My first reaction was to use this as a lesson for the entire team. I was going to send this gymnast home from practice because she had cheated on her conditioning. She would be allowed to return to practice the next day. I would tell her and her teammates of my decision during our line-up prior to separating into groups and going to events. The other girls would learn from her transgression. I would make my point that cheating was not allowed in my gym and would not be tolerated.

Then, thankfully, that little bit of time between the end of conditioning and when the girls had lined up was enough to let me clear my mind and come to my senses. Humiliation was not allowed in my gym either. Nothing would be gained by making an example of this young, talented gymnast. There was nothing good about what she had done, but maybe there would be something gained by the way we handled the situation.

When the girls broke their line and headed to the events, I called this gymnast over to me and told her what I had seen. She didn’t deny it. I quietly asked her to sit out for 5 to 10 minutes and think of a reason why she still wanted to be on this team and why her teammates and coaches should allow her to stay. She would be allowed to return to practice after telling me her reason. When she came to me later, fighting back tears, I was expecting to hear “I won’t cheat on my conditioning anymore.” This gymnast was nine years old and I would have accepted that answer. But, I was hoping for more and she gave it to me. “I want to stay on the team because I like being here. It’s fun. My friends are here and this is what I like to do” she said. To which I replied “That’s a good answer. That’s the best answer you could have given.” Damp eyes and a happy smile were her way of saying “I get it.”
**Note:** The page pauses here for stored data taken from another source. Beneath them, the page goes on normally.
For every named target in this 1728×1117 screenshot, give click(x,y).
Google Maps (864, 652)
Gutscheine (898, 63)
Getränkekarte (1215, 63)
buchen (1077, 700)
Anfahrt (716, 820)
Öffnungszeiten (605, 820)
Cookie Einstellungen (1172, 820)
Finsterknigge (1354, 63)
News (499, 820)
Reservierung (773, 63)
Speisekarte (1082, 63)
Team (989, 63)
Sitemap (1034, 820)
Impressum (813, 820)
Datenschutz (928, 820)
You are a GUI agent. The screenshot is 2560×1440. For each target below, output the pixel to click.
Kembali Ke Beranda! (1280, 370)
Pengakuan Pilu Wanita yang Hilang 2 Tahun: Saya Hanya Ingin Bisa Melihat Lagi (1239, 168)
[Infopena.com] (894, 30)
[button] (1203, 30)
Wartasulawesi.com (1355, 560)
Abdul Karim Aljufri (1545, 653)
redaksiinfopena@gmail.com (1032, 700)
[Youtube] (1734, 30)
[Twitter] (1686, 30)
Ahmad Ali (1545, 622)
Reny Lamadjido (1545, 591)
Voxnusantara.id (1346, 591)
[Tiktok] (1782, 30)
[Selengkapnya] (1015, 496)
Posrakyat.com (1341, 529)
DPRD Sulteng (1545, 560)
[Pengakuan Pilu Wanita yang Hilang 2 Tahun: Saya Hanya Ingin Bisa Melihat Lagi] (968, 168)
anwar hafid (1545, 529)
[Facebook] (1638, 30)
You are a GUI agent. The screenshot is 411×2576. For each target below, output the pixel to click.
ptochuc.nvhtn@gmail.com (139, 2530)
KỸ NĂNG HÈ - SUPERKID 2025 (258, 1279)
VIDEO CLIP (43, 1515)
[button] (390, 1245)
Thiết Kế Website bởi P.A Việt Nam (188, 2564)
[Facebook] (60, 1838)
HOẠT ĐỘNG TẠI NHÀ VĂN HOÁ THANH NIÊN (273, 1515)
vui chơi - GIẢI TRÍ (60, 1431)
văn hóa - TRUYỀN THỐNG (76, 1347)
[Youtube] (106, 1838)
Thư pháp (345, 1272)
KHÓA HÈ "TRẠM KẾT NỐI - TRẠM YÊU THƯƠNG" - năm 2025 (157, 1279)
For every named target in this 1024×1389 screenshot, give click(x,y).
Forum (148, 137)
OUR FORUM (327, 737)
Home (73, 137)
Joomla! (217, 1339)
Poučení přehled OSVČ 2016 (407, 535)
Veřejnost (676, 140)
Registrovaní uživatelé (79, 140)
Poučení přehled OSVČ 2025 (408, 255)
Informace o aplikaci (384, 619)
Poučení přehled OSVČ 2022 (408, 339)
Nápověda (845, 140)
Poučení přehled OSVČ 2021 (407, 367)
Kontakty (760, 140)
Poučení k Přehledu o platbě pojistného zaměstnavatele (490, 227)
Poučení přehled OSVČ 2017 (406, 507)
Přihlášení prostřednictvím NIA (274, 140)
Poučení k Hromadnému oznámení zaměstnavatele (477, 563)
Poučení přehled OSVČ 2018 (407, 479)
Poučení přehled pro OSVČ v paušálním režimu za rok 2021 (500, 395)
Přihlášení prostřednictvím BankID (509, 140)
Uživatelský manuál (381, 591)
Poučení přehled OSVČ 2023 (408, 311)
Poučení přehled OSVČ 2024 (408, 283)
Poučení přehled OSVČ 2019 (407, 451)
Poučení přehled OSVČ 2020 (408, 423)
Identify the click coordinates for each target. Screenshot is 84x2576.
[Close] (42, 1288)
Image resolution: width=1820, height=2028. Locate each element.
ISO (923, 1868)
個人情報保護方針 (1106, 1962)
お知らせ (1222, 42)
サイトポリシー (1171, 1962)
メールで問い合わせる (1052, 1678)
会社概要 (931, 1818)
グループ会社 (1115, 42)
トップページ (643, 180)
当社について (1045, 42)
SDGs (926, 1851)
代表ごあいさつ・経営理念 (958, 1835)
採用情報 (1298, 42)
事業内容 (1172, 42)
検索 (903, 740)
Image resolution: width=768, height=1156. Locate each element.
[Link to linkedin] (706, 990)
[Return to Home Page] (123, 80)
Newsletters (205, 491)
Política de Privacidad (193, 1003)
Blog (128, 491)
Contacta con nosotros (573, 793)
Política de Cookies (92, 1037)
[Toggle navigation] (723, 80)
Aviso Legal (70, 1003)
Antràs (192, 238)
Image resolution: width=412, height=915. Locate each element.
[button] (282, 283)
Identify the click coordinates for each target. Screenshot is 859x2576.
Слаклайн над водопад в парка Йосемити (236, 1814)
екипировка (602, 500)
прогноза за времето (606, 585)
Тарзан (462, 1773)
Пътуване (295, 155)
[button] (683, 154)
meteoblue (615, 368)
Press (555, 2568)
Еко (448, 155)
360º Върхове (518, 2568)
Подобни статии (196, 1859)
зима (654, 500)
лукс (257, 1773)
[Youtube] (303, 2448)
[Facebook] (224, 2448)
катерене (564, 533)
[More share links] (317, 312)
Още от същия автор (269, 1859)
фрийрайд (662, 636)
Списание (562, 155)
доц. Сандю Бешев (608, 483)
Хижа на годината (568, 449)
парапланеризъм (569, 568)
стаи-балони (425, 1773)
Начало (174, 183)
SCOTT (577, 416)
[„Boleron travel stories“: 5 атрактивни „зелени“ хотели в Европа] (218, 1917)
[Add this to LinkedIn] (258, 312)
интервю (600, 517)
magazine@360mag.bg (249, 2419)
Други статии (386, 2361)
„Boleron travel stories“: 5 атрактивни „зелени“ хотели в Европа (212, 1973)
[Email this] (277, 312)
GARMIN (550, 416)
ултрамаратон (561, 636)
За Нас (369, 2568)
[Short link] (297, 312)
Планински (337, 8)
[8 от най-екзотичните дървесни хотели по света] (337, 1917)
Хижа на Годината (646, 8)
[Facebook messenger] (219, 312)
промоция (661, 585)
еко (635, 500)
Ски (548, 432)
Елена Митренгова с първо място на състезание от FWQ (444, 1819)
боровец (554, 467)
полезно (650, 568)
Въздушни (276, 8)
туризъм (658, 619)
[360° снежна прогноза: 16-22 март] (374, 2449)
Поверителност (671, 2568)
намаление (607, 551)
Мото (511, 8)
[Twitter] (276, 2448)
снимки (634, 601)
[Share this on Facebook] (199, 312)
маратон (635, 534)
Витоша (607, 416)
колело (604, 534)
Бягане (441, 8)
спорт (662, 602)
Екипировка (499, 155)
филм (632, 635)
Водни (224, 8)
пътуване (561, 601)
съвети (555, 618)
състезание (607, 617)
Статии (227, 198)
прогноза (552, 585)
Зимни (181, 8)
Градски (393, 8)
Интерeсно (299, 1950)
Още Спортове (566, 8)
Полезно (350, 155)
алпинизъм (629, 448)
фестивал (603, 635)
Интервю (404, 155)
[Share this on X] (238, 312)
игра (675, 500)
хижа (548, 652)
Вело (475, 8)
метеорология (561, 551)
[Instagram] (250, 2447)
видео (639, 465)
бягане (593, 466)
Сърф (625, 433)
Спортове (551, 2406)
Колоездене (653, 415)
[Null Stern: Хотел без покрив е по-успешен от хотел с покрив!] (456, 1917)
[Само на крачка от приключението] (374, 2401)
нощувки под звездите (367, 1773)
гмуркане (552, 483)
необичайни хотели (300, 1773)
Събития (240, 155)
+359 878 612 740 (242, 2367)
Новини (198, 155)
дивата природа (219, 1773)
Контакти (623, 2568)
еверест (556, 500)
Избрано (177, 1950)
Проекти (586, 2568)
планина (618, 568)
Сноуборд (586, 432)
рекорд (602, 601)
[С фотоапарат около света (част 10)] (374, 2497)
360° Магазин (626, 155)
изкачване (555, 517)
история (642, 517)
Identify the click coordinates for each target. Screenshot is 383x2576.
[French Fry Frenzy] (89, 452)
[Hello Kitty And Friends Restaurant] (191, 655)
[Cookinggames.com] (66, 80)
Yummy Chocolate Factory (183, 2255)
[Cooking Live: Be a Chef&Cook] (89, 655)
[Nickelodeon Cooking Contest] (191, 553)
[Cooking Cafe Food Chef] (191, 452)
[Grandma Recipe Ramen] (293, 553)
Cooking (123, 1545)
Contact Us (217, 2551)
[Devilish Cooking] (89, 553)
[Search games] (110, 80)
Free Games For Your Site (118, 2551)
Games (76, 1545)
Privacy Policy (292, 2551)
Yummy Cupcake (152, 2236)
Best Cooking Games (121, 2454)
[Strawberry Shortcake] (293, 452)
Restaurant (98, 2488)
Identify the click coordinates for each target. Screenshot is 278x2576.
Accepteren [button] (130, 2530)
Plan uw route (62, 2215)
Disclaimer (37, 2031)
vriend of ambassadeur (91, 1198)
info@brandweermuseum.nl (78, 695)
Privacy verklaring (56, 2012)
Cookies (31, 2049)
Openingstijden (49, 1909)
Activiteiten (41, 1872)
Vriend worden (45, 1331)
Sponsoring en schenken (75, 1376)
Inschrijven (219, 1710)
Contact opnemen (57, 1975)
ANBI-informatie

There was nothing mind blowing about this episode. These things happen every day in gyms all over the world. A young gymnast was reminded that if something is worth doing, it’s worth doing right, and an experienced coach was reminded of the same.

Added 3/30/22  
In the fall of 2020 this gymnast became a member of the University of Missouri gymnastics team.  In the classes I teach at Wichita State University (Coaching Principles and Motivation) I often here from students that they quit a sport due to a coach whose methods included humiliation and punishment.  I often wonder what would have happened if I had gone with my first reaction to this girl's cheating and made an example of her in front of the entire team.  Our relationship would have weakened to a point where she may have quit and would not now be enjoying her team and career at Mizzou.  I'll never know for sure, but I'm glad I had time to think and act with thought rather than (over) react with frustration.